The Abuse Of Prescription Medication
Because of their chemical effects, there are three commonly abused classes of medication. These include central nervous system depressants (prescribed for sleep disorders and anxiety), stimulants (prescribed to treat attention deficit disorder, anxiety, sleep disorders) and opioids (which are prescribed to relieve pain).
Stimulants – As the very name suggests, these often increase energy, attention, alertness, and drastically increase respiration, heart rate and blood pressure. The use of these stimulants release neurotransmitters (norepinephrine and dopamine). Both of these neurotransmitters stimulate the pleasure and reward center of the brain, one of the reasons people are likely to start abusing the drug. People want to avoid the depletion of neurotransmitters in the brain and want to feel good when they have extra norepinephrine and dopamine available. The abuse of these types of drugs can cause withdrawal symptoms, intense drug cravings and energy depletion. It may even cause psychosis, violence, aggression, insomnia, restlessness, irritability and paranoia.

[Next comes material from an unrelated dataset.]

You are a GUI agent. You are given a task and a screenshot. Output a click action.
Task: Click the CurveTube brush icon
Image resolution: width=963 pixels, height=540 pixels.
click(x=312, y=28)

Depressants – Central nervous system (CNS) depressants may also be referred to as tranquilizers or sedatives. Because they slow down brain activity, they are used in the treatment of sleep disorders and anxiety. These include general anesthetics, benzodiazepines and barbiturates. Because CNS depressants slow down the activity of the brain, if a person stops taking them, it can have devastating results. These may include harmful consequences such as seizures. While withdrawal from benzodiazepines is difficult, painful and problematic, there may be life-threatening complications if someone withdraws after having used barbiturates for a long time. Alcohol is a powerful central nervous system depressant and should be avoided when already taking CNS depressants; the same goes for mixing this type of medication with opioids because the consequences may be severe, possibly even life threatening.

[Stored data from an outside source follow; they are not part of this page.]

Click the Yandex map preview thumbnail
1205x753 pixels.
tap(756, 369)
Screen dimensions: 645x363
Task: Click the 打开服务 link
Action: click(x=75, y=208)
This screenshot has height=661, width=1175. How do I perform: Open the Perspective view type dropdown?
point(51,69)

Opioids – Opioids are amongst the oldest class of medication and often prescribed for pain-relieving or analgesic properties. The most commonly prescribed opioids are oxycodone, codeine and morphine. Every drug used in the opioid class affects both the body and brain by attaching to the opioid receptors in the gastrointestinal tract, spinal cord and brain. Because they affect the body in such a way, addiction can form quickly and be very intense. Side effects include constipation, nausea and drowsiness. Excessive use or an overdose may lead to decreased respiration, a potentially fatal effect.

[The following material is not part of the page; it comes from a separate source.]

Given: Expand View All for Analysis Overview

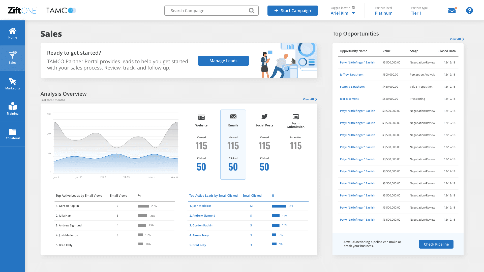Looking at the screenshot, I should click(310, 99).
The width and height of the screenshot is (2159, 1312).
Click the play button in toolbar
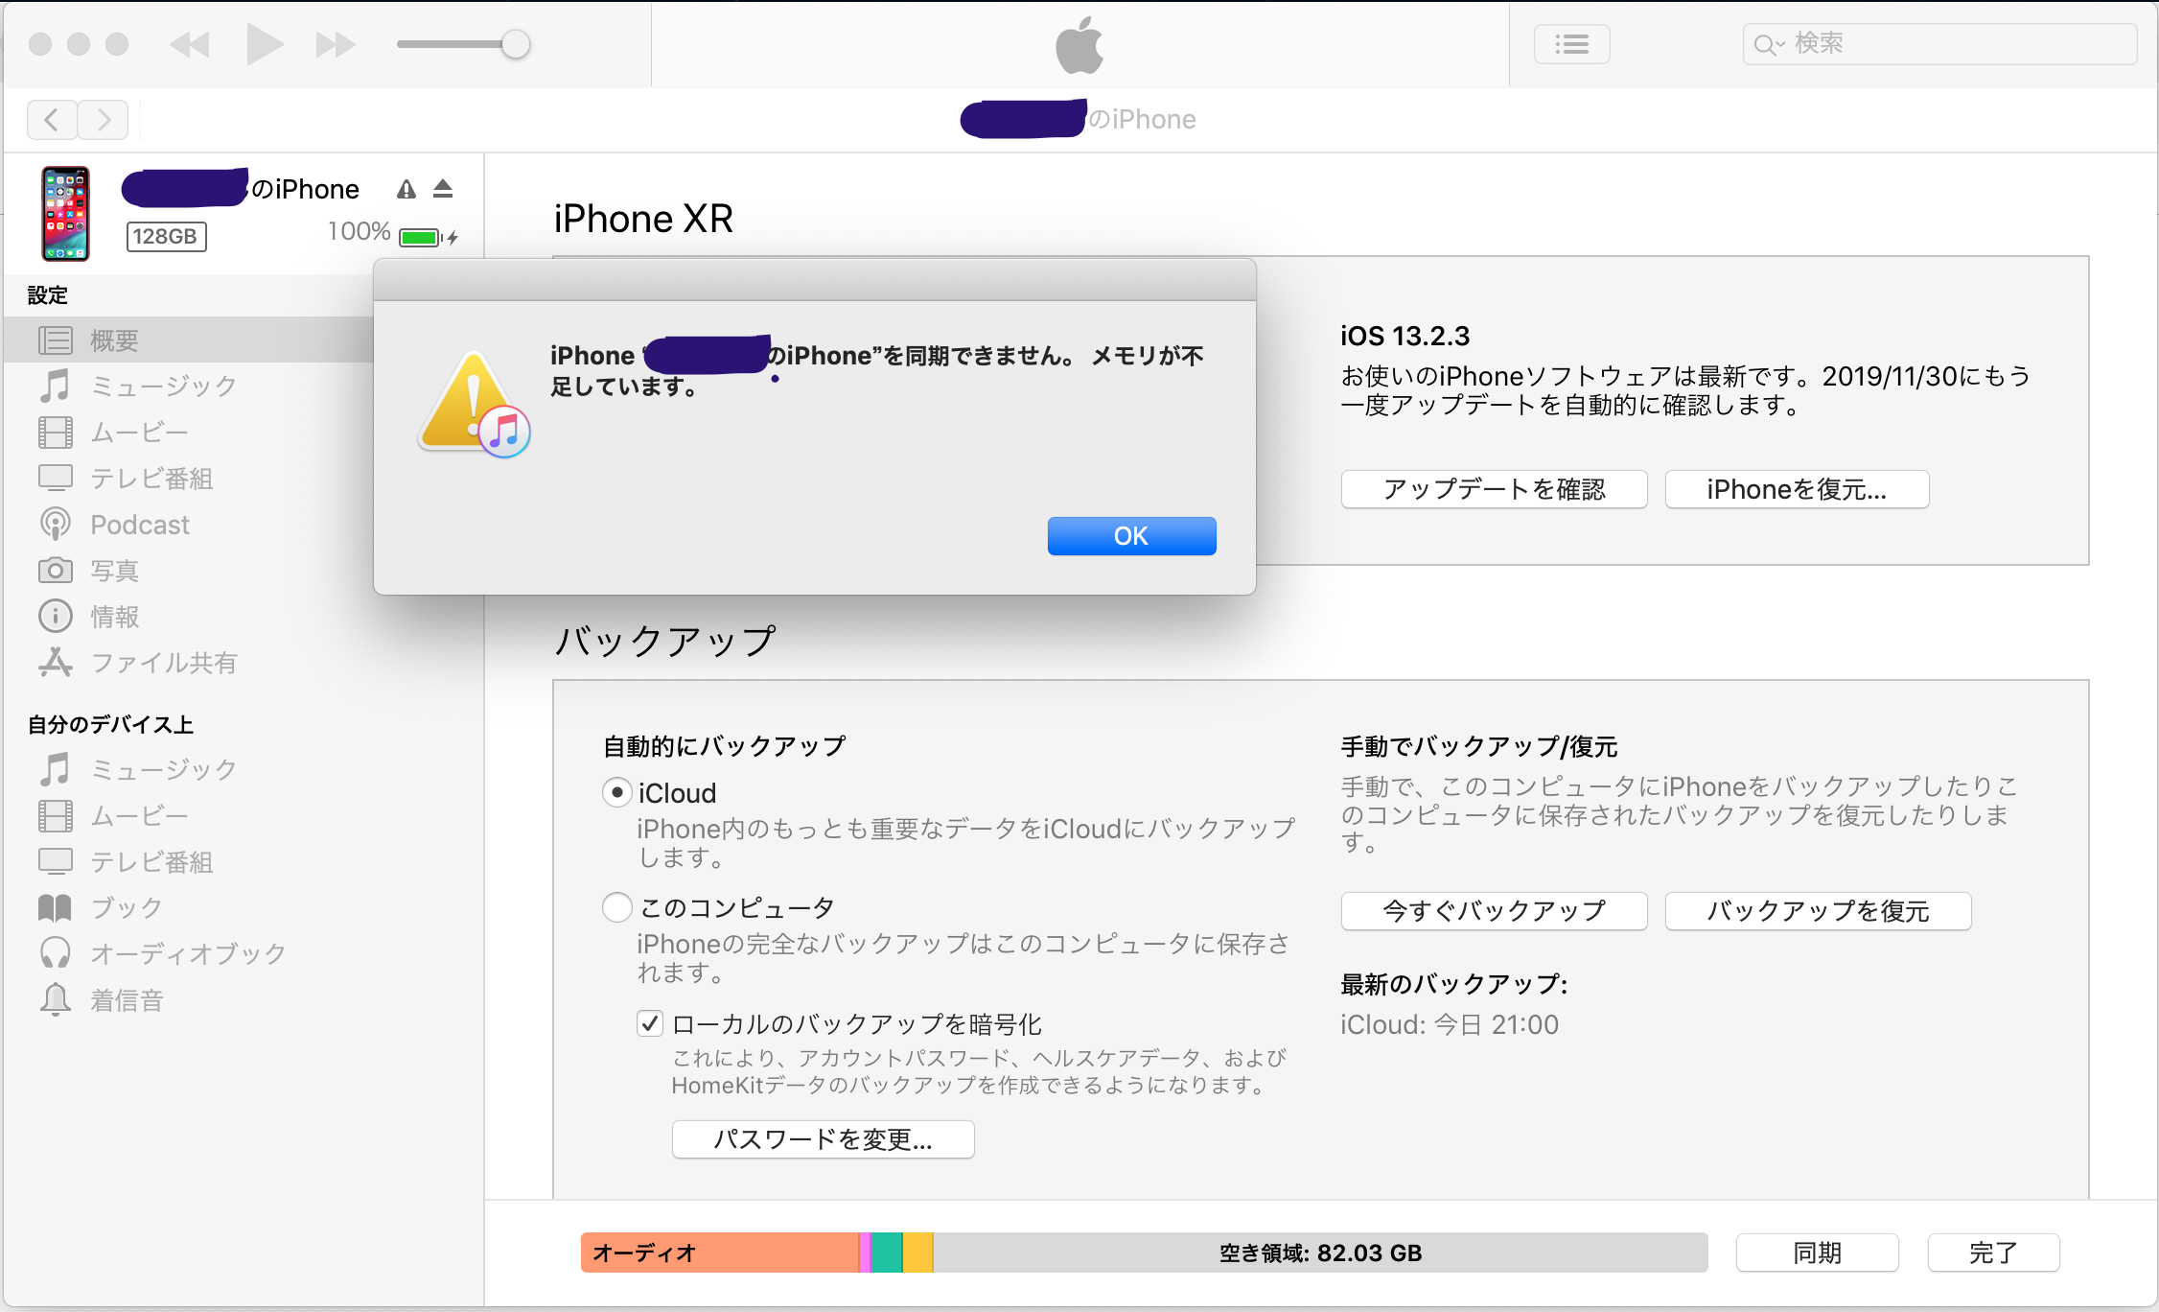[263, 44]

The Dangers Of Prescription Medication
The abuse of prescription medication is on the rise in the United States and has been for some time. In fact, the number of deaths because of prescription medication abuse has surpassed the number of deaths because of heroin or cocaine abuse. The perception (combined with widespread availability) is the main culprit. Someone is much more likely to take a half tab of Oxycodone from a friend to ‘relax’ and have a good time than they would be to snort heroin, even though the dangers are comparable.
While it is true that prescriptions are out of control and we need stricter regulations when it comes to how easily these prescription drugs are handed out; that is not within our control. What is within our control is education, understanding why certain prescription drugs are dangerous and why this is not like buying something over the counter.
The danger with the abuse of these types of prescription drugs is that many people fail to realize that just because these are given to patients for medical reasons; it does not mean that they are safe for everyone to take. It should be clear that prescription medication comes with a risk. Even when a physician actually prescribes them for you; after considering your medical history, height, weight and other information, the only thing you need to do is read the long list of warnings you receive with every prescription you get. When someone abuses a prescription drug without understanding how it may interact with other things they are taking, the results may be fatal.